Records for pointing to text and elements
--- --- ---

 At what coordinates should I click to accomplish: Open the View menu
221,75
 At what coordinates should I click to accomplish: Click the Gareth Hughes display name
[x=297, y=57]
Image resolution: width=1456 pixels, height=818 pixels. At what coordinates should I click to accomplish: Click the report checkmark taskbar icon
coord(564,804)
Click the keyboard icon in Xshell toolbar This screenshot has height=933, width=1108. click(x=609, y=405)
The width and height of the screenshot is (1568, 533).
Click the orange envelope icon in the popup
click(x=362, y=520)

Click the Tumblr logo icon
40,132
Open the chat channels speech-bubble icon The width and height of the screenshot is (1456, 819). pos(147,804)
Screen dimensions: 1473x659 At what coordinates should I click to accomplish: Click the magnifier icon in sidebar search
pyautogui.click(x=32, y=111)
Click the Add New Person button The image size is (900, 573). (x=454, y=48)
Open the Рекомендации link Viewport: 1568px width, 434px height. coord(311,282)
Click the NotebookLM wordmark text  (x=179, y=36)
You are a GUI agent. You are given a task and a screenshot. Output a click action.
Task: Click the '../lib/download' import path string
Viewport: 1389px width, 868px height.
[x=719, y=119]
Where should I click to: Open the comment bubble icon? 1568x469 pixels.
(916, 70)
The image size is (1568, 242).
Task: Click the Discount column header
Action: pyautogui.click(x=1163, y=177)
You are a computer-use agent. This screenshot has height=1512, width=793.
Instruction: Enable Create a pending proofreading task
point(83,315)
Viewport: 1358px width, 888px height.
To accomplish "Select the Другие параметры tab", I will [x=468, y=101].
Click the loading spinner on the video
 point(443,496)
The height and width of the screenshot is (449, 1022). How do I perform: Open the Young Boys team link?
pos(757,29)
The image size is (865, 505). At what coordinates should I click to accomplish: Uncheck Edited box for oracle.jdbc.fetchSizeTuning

--- --- ---

- **Challenge**
Change every "icon" in the records above to "symbol" and reproduce them with nothing else altered.

- **Answer**
 At what coordinates should I click to accomplish: Open the View menu
221,75
 At what coordinates should I click to accomplish: Click the Gareth Hughes display name
[x=297, y=57]
Image resolution: width=1456 pixels, height=818 pixels. At what coordinates should I click to accomplish: Click the report checkmark taskbar symbol
coord(564,804)
Click the keyboard symbol in Xshell toolbar This screenshot has height=933, width=1108. click(x=609, y=405)
The width and height of the screenshot is (1568, 533).
Click the orange envelope symbol in the popup
click(x=362, y=520)

Click the Tumblr logo symbol
40,132
Open the chat channels speech-bubble symbol The width and height of the screenshot is (1456, 819). pos(147,804)
Screen dimensions: 1473x659 At what coordinates should I click to accomplish: Click the magnifier symbol in sidebar search
pyautogui.click(x=32, y=111)
Click the Add New Person button The image size is (900, 573). (x=454, y=48)
Open the Рекомендации link Viewport: 1568px width, 434px height. coord(311,282)
Click the NotebookLM wordmark text  (x=179, y=36)
You are a GUI agent. You are given a task and a screenshot. Output a click action.
Task: Click the '../lib/download' import path string
Viewport: 1389px width, 868px height.
[x=719, y=119]
Where should I click to: Open the comment bubble symbol? 1568x469 pixels.
(916, 70)
The image size is (1568, 242).
Task: Click the Discount column header
Action: pyautogui.click(x=1163, y=177)
You are a computer-use agent. This screenshot has height=1512, width=793.
Instruction: Enable Create a pending proofreading task
point(83,315)
Viewport: 1358px width, 888px height.
To accomplish "Select the Другие параметры tab", I will [x=468, y=101].
Click the loading spinner on the video
 point(443,496)
The height and width of the screenshot is (449, 1022). How do I perform: Open the Young Boys team link?
pos(757,29)
The image size is (865, 505). At what coordinates should I click to accomplish: Uncheck Edited box for oracle.jdbc.fetchSizeTuning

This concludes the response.